Recent dynamic studies using a variety of nuclear and
nucleolar proteins marked by GFP have led to a complete
reassessment of the interpretation of nucleolar and nuclear
structure. For many years cell biologists have visualized
fixed cells and have thus had a tendency to regard the
structures seen as stationary and long-lived. However live
cell imaging studies have revealed a much more dynamic
picture. First, sub-nuclear structures themselves move and
rearrange themselves within the nucleus, and the nucleus
itself moves and changes shape. For example, Boudonck
et al. (1999) showed in Arabidopsis that Cajal bodies move
and fuse together, changing their positions and number. At
the molecular level, all nucleolar and nuclear proteins are
in constant flux, exchanging between the nucleolus and
cytoplasm, and the mean nucleolar residence time of even
well-characterised ‘nucleolar’ proteins is only a few tens of
seconds (Phair and Misteli 2000; Misteli 2001; Olson and
Dundr 2005). The distinction between ‘nuclear’ and ‘nucleolar’ proteins lies in their residence time in the nucleolus,
with nucleolar proteins spending a greater proportion of their
time in the nucleolus. The structure and even the existence of
the nucleolus as a discrete structure must depend on the
rDNA nucleating a small sub-population of proteins that
then form a structure on which all the other proteins assemble and disassemble dynamically. The nucleolus (and other
nuclear bodies such as Cajal bodies) thus represent a steady
state flux of proteins in rapid equilibrium with the surrounding nucleoplasm (Raska et al. 2006a). It is even possible
that the DNA in the nucleolus is in dynamic equilibrium with
the rDNA at the nucleolar periphery; this has yet to be tested
in living cells.
5.4
Epigenetics and Nucleolar Dominance
Not all rRNA genes are necessarily transcriptionally active
in a given nucleolus. In fact in most plants, the vast majority
are not transcribed. We assume that all rDNA copies are
identical and potentially transcribable (but as mentioned
above, this is by no means certain). Current evidence, however, is that rRNA genes may be in one of three states:
(1) inactive and condensed into heterochromatin, which in
plants is mostly seen as knobs of heterochromatin at the
nucleolar periphery, but also within the nucleolus; (2) active
and transcribed, in an extended conformation within the
nucleolus; finally (3) an ‘open’, poised conformation –
potentiated and available for transcription, but not currently
transcribed (Huang et al. 2006; McKeown and Shaw 2009).

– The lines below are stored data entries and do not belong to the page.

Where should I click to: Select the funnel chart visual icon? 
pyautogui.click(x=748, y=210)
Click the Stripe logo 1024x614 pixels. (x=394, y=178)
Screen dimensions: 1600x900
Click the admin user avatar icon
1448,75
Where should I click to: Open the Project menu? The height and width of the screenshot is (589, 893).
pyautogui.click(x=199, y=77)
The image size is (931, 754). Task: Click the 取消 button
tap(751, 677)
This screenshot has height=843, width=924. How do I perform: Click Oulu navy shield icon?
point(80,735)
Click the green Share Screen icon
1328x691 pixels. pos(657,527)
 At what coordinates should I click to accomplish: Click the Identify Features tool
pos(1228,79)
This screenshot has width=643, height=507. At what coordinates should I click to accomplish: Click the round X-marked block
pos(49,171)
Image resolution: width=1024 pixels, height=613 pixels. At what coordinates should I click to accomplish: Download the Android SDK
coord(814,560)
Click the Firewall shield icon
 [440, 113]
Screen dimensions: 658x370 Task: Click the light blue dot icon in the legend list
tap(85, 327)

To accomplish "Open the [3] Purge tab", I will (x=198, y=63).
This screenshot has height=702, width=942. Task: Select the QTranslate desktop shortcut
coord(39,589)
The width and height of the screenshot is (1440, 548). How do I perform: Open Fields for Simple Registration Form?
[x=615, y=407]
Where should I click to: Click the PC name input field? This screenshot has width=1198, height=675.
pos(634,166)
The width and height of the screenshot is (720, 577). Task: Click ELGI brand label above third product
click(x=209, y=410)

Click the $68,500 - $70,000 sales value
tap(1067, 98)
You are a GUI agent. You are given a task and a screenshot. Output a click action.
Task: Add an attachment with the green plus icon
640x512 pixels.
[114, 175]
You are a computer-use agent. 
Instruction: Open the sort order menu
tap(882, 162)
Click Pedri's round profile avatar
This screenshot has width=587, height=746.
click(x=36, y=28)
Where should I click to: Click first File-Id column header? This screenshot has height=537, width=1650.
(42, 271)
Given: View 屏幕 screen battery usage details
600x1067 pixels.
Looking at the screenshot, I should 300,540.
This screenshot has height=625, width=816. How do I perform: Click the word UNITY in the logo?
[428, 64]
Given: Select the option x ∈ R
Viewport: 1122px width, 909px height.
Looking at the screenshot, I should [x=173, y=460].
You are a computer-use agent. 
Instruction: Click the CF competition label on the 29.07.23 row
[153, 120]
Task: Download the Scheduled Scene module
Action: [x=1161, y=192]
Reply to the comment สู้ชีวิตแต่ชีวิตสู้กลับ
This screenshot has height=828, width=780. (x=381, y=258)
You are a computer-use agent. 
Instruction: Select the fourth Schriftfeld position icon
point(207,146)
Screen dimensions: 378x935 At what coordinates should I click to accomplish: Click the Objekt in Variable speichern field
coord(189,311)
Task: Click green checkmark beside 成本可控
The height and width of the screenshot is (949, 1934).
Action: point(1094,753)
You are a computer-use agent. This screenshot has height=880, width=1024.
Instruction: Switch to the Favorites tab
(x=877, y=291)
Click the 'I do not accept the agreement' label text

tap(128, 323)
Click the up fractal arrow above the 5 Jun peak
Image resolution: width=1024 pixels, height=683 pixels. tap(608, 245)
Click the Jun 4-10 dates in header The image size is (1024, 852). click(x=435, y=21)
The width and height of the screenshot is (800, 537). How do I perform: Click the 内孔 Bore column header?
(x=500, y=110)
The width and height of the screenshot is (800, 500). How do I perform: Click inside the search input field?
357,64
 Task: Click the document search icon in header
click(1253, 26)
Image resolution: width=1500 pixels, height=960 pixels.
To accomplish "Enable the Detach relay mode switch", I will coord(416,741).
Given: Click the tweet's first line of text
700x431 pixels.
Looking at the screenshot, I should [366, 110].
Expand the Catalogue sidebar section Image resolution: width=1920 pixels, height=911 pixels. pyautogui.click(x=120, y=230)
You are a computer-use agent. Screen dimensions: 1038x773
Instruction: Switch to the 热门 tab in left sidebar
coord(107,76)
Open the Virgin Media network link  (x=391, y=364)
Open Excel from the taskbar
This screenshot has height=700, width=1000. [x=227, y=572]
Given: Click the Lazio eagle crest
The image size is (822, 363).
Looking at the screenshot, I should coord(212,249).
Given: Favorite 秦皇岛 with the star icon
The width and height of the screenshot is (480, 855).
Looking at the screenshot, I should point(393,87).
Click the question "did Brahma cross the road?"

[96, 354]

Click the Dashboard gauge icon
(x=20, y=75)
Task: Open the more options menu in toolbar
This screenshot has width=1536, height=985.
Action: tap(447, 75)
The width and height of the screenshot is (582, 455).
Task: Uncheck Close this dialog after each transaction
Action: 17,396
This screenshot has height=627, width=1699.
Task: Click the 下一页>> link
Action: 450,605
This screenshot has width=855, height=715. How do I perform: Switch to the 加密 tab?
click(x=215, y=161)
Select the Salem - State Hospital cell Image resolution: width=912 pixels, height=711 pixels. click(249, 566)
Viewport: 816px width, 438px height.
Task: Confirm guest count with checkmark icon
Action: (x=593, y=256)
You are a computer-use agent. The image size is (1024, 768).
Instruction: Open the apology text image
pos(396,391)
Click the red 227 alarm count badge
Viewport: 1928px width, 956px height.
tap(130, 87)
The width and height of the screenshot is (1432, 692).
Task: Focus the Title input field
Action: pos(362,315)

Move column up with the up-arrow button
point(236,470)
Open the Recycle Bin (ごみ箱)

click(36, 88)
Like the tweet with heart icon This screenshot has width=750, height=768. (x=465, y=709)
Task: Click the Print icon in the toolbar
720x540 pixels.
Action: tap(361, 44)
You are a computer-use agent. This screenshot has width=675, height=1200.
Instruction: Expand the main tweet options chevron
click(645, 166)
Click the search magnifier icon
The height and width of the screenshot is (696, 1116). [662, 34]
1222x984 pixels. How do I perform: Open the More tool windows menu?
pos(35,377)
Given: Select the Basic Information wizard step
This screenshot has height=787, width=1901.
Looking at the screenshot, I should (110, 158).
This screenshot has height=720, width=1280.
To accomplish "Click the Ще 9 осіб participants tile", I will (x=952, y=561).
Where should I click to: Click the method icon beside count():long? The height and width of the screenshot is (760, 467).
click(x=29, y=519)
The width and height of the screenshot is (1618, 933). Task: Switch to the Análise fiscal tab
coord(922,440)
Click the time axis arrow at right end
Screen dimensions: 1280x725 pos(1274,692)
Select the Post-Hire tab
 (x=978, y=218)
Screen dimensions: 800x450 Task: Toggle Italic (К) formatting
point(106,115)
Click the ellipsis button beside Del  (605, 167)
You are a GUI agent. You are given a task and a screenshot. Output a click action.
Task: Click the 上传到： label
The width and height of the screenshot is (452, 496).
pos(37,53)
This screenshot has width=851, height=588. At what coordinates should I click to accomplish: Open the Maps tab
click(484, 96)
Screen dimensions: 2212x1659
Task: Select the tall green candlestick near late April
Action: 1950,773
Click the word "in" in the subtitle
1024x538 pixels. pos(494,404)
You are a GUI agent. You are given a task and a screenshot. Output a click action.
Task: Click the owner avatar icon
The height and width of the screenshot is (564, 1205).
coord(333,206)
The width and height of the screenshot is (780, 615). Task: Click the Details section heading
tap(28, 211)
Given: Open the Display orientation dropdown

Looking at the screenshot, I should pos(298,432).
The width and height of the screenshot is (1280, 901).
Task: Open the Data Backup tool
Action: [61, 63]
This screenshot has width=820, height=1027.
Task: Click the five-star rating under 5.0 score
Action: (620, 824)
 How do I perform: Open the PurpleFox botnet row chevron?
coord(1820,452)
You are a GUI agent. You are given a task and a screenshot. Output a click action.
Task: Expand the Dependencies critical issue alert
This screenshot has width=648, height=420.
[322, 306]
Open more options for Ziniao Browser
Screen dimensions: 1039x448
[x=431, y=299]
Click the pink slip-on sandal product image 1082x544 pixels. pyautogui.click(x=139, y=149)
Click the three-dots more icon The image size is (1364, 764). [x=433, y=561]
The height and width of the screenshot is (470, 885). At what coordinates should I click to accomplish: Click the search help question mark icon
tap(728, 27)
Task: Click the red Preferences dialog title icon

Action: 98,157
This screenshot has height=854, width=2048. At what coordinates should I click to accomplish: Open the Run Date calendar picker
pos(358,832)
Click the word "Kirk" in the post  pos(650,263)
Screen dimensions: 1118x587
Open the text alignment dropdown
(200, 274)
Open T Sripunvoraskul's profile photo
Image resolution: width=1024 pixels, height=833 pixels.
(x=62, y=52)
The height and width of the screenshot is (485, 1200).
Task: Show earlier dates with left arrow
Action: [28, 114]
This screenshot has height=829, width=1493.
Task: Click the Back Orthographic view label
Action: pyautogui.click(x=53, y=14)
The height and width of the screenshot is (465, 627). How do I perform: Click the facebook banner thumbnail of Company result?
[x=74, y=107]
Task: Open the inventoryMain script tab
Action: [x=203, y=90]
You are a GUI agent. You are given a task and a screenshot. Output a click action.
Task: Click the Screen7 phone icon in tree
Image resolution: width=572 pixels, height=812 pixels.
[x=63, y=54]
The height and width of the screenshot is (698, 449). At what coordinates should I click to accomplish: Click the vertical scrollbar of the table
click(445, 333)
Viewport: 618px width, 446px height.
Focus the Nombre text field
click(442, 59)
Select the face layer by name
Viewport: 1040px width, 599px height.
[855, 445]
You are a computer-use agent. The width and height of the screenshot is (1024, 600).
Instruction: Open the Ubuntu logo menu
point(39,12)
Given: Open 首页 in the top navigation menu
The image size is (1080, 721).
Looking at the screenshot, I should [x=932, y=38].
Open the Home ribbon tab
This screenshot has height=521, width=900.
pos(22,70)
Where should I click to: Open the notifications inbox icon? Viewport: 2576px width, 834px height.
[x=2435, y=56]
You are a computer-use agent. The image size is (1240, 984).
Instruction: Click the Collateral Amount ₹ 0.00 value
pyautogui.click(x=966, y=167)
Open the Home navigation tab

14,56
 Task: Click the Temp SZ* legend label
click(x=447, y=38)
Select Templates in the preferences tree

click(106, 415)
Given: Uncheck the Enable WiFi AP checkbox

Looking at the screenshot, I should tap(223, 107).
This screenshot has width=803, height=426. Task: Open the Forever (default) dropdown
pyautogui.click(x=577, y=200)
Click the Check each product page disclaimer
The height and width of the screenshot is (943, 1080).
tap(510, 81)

The balance between these states, and ultimately the level of
pol I loading, may depend on DNA methylation, differences
in the histone variants associated with the DNA, remodelling
of the DNA, particularly the promoter regions, and the
presence of histone modifications (Grummt and Pikaard
2003). rDNA can retain the level of pol I association through
mitosis, and so the chromatin state of rDNA can be epigenetically inherited.
Nucleolar dominance is a particularly striking effect that
is seen in hybrid organisms, where it is often found that the
NORs of one parental genome are silent while those of the
other are active (see Tucker et al. (2010) for a recent review).
This is usually ascribed to the suppression of the underdominant genome by the dominant one, but recent evidence
from a wheat-rye hybrid has suggested that the NORs from
the dominant genome are also up-regulated (Silva et al.
2008). Nucleolar dominance has been observed in many
plants and animals, but has been most thoroughly studied
in plants, probably because inter-species hybrids are much
easier to study in plants than animals. In a given hybrid
5
The Plant Nucleolus
cross, the same member of the pair is always underdominant or dominant, irrespective of which parent provides
which genome. This means that nucleolar dominance is not
mediated by an equivalent mechanism to parental imprinting, nor to X chromosome inactivation, in which a random
choice of inactive chromosome is made. In Brassica hybrids,
it has been demonstrated that nucleolar dominance is
disrupted by aza-deoxycytidine, which reduces DNA methylation, and by Trichostatin A, a histone deacetylase inhibitor which leads to an increase in histone acetylation.
Significant progress in understanding nucleolar dominance has been made using Arabidopsis suecica, a hybrid
of A. thaliana and A. arenosa. In young seedlings of
A. suecica, the rRNA genes from both genomes are highly
expressed, but as the plant grows, the A. thaliana-derived
rRNA genes become silenced. This suggests that nucleolar
dominance may be an aspect of active gene dosage control
mechanisms, where different levels of rRNA are required at
different stages of development (Tucker et al. 2010). RNAi
has been used systematically to determine which histone
modifying enzymes are required for gene silencing in nucleolar dominance. This approach has pinpointed the histone
deacetylases HDT1 and HDA6, the de novo DNA methyltransferase DRM2, and the methylcytosine binding
domain proteins MBD6 and MBD10 (Preuss et al. 2008).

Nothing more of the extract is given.